Given text:
###
We discussed earlier the question of the number of job changes and we know that, as I said, the median number of job changes is around 11—25 to 26 per cent will have between 11 and 15 job changes and others will have even more than that. That means, depending on the rules of individual schemes and how long people are required to work before they can join a scheme—it could be two years or up to two years, or your contributions could be returned to you and you might decide to hold them in a pot—that it is likely that low-paid employees and some not necessarily low-paid employees, but people who have moved a lot in their first five, 10 or 15 years of earning, will build up some pension entitlement in five of those jobs. At, say, £11,000—half women’s average earnings—with a fairly conventional DC scheme, which I know applies in a lot of the charitable or voluntary world, a five plus five would mean that such a woman would have something between £1,000 and £1,200 a year in her pot for each year in her job. That could mean that she had five or six pots of anywhere between £1,000 and £3,000, depending on the rules of the scheme. The question then is what happens to those pots.

I am cross with myself because I missed a trick and I should have put it down as an amendment, because one way to approach this, obviously, is to follow in a slightly larger form the thrust of the argument of the noble Lord, Lord Boswell, which is to raise the trivial commutation limit, which at the moment is £18,000— 1 per cent of the lifetime savings allowance. A trivial commutation limit of, say, £25,000 or £30,000 would pick up quite a lot of these very small pots without having to hassle about whether they were at or above a certain level. Of course, some providers—some banks and so on—will allow you to bring together five or six small pots and consolidate them, because they are then worth handling.

In addition, the Government propose in due course to remove annuitisation at the age of 75. However, the Treasury—bless it—has insisted on a quite absurd de minimis figure of £20,000 income. That is quite unnecessary; it merely needs to be about £8,000. Of course, if the new state pension comes into play at £140, you will not need any de minimis for failing to annuitise, because it will float you off all public funds, apart from housing benefit. Therefore, with, I hope, the new state pension of £140, not only would NEST be safe but so would all other small savings schemes. You would not then need things such as trivial commutation rules because the choice would be left entirely to the individual. We would be kicking out a lot of silly mess and tangles that have been imposed by the Treasury, which is more concerned to avoid £1 being lost through manipulation of the tax system than it is to encourage £10 being gathered into the savings system. I consider that to be really rather sad. I am sorry that I missed that point, but we will come back to the trivial commutation issue later if it seems worth doing so.
###
What is asked: Continue the debate excerpt on small pension pots and trivial commutation from its final sentence. These records come from a separate source and have no connection to the debate excerpt.

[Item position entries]
###
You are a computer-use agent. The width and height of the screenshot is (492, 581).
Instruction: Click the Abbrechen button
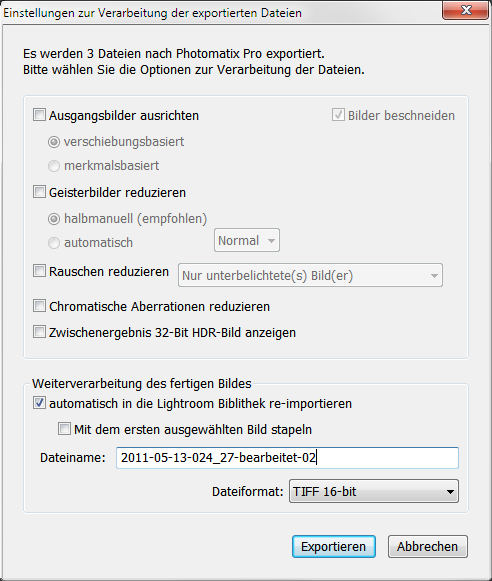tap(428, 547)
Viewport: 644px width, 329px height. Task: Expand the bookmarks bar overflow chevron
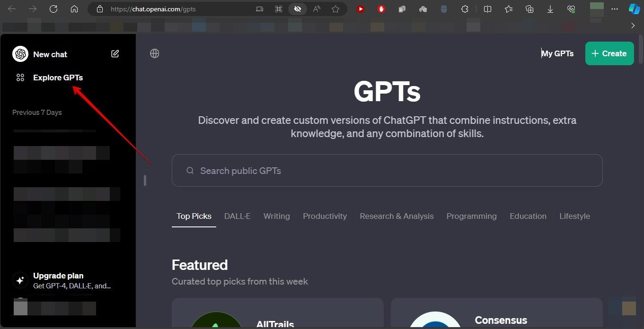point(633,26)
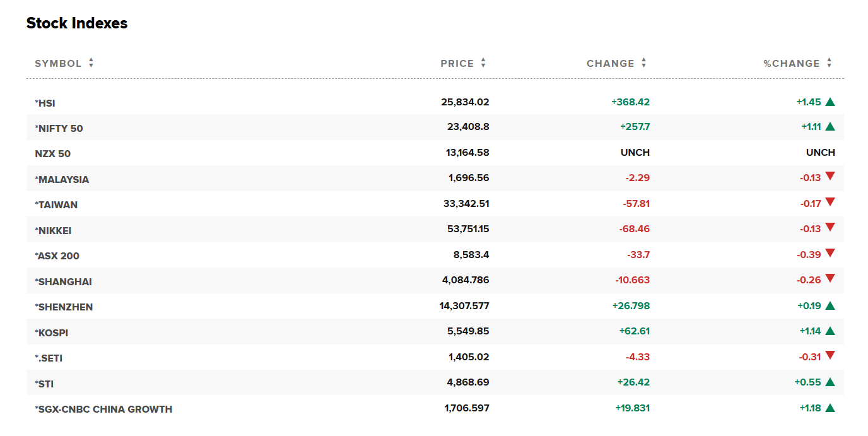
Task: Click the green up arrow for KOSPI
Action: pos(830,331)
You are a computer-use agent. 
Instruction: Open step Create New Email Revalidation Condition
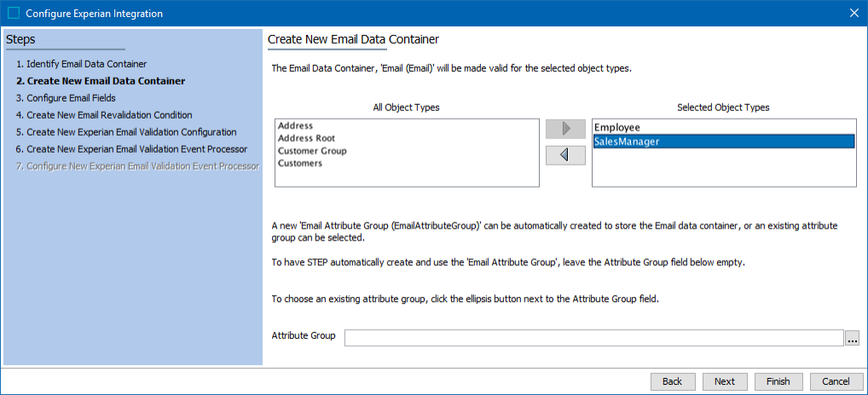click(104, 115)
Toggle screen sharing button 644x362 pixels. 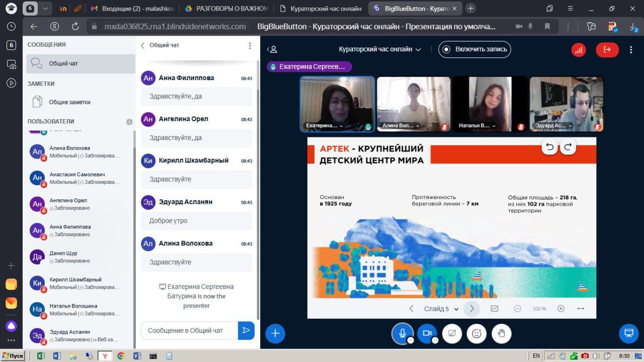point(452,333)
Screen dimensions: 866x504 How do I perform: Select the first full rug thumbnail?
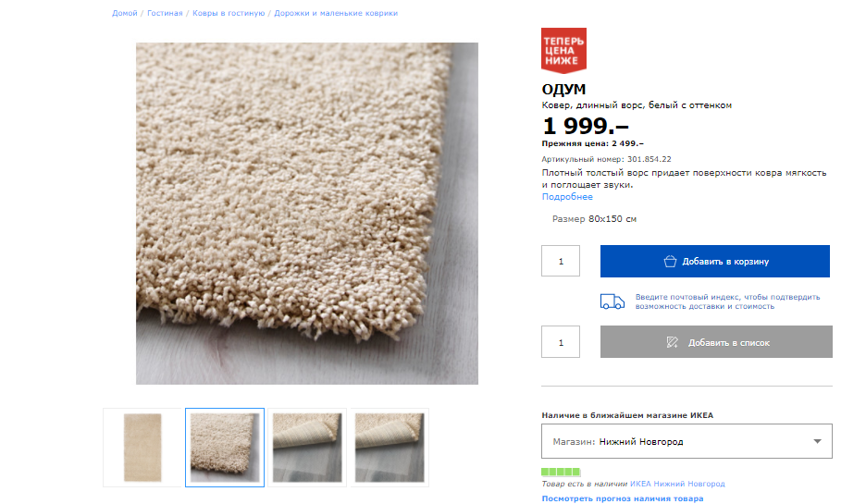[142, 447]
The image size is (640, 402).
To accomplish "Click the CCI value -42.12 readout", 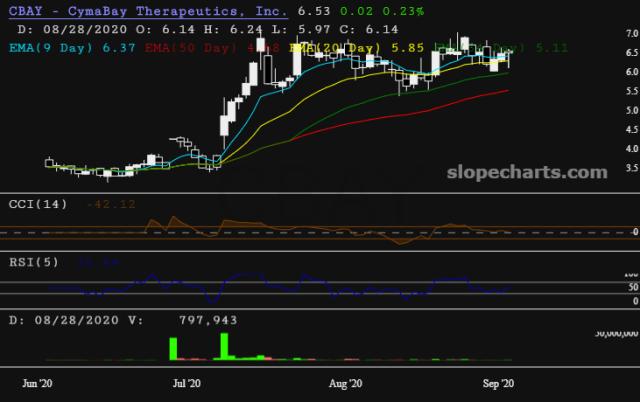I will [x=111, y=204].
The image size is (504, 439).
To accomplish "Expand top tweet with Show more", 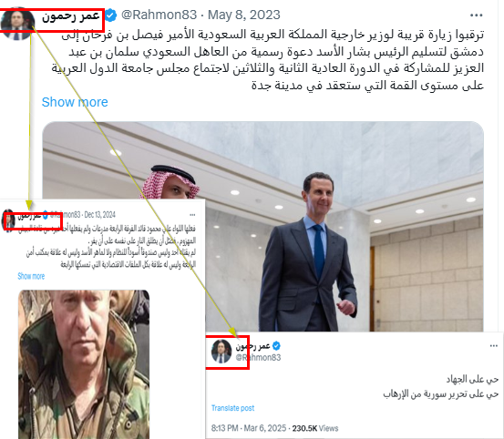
###
Reply:
If the person in question cannot trivially commute and she is handling pots of, say, £3,000 each, she will be getting somewhere between £1 and £4 a week from each of those small pots. The Pensions Advisory Service—I should declare an interest as a board member of TPAS—has been very concerned about what noble Lords have called “orphan assets”. At the moment, a poor woman can use these small pots altogether, but she may end up with, say, £20,000 or £25,000 in her NEST pot, have three, four or five other pots of £3,000, £2,000 or £1,000 and lose all those small pots, which are above the trivial commutation figure, are too small to be annuitised and cannot be bundled together. She would effectively lose a third of her lifetime savings, even though she is on a very low income. No one would regard that as decent. Therefore, I think that she should be able to bundle or consolidate her various pots. For this purpose, I am talking about NEST but I am perfectly happy for it to be any willing provider. The important thing is that she can access all her savings.

What would be the advantage of my proposal? It is very simple. First, above all, the person in question retains the full value of all her savings, rather than possibly losing some of them. Secondly, it represents simplicity for her in retirement, as she could be handling just one flow of pension income rather than multiple flows of small pots. Thirdly, there is a sort of best-value option going on here—a version of the open-market option. In this Bill we have not yet talked about disinvestment strategies, but I suspect that she would get a better return on disinvestment were she to purchase an annuity if all these small pots were bundled together and consolidated into one scheme, rather than if she were trying to play around with various small pots to avoid losing them.

In my amendment, I stipulate that the transfer should be able to take place the year before retirement simply to recognise the concerns—they may be exaggerated but they certainly exist—among some pension funds that existing scheme providers will not want a wholesale flood of money from their schemes under management going earlier into NEST, possibly because NEST will appear so much more attractive in terms of the reduced fees that will be charged and therefore the amount that will be available for accumulation. I do not mind that, but they might, and therefore it may be a price that has to be paid.

Given the support around the Committee today, given that I know that the Minister is sympathetic to the issue that has been raised and given that we have produced two or three different ways in which we can approach this problem, I hope that we will get a sympathetic hearing from the Minister.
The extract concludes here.